[Start of Attachment]

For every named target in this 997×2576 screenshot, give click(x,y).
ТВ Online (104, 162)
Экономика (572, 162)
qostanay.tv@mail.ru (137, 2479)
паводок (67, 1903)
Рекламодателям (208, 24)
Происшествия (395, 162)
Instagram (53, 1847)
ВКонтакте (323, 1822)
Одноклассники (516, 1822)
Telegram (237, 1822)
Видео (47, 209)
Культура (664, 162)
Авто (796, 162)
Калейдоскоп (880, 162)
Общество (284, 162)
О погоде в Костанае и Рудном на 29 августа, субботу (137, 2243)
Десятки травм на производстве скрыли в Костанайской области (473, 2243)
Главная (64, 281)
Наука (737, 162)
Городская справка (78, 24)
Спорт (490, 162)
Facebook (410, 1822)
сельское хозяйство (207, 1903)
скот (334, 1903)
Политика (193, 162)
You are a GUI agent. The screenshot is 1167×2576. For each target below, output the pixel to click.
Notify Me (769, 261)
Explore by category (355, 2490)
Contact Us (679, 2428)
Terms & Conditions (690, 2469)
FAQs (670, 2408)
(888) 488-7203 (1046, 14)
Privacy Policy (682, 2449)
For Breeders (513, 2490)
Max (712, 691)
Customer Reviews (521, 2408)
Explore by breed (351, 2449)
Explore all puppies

[End of Attachment]

● **Instructions for the task**
Every line above that contains the word "target" should be reported.

● **Problem solution**
For every named target in this 997×2576 screenshot, give click(x,y).
You are a GUI agent. The screenshot is 1167×2576. For each target below, output the pixel to click.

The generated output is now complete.